Jocelyn Goldfein's framework for engineering sourcing: stop optimizing for "qualified" or "available" separately and laser-focus on the tiny overlap where both exist.

Here's why most engineering recruiting fails: you're searching the wrong circles. Draw two bubbles—one for talented engineers, one for people open to jobs. The overlap is tiny. Most great engineers aren't looking most of the time, and most people looking aren't great. Big companies waste resources doing brute-force searches of the "qualified" bubble, hoping to convince someone to talk. Small companies waste time on job boards, drowning in the "available" bubble of people who want any job.

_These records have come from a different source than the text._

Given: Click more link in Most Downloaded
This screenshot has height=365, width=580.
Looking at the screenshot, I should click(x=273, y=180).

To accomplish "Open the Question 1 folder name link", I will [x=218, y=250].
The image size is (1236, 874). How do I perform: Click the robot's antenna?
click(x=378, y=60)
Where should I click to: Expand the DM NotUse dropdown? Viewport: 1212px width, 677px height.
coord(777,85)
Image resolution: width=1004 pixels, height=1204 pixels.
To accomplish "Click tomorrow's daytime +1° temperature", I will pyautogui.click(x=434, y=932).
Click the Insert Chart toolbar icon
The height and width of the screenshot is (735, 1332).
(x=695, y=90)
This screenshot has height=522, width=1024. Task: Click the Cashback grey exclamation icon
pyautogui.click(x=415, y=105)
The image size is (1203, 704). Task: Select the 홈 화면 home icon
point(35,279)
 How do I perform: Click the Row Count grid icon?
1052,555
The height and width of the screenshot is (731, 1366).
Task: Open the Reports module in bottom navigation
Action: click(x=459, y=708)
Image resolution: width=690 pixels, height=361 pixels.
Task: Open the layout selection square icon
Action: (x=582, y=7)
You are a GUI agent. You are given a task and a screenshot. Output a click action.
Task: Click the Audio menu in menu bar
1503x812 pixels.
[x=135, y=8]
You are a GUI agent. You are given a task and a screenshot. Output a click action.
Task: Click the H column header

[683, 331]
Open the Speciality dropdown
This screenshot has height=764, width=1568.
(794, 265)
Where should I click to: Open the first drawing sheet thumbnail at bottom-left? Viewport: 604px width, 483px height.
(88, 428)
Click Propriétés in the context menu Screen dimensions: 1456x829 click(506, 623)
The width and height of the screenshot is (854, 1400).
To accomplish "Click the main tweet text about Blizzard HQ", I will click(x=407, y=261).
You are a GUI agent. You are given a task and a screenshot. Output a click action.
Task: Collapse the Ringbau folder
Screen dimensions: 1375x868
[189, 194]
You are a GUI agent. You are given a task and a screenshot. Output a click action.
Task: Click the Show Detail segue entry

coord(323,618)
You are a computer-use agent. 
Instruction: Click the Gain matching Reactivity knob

Goldfein's thesis: stay laser-focused on that overlap. Referrals are your highest-yield tool because the matchmaker vouches for both sides—this person is qualified AND willing to talk. Even weak referrals (someone's kid goes to school with an engineer who built a mobile app) land in the overlap zone more often than random strangers. Campus recruiting works because graduation is the one guaranteed moment engineers are open to offers. Your own website matters because sourced candidates will check you out there.

Passive sourcing—paying recruiters to email strangers—is a volume game that only works at scale. It's predicated on the math that maybe 10% of engineers are job hunting at any moment, and you need months to develop a pipeline. Big companies can afford this. You probably can't, and you shouldn't try. The article warns against blindly applying big company techniques when you're small.

The money insight is the framework itself: most recruiting advice ignores the inverse correlation problem. The stronger an engineer is, the less likely they're looking. Optimize for the overlap, not the individual circles.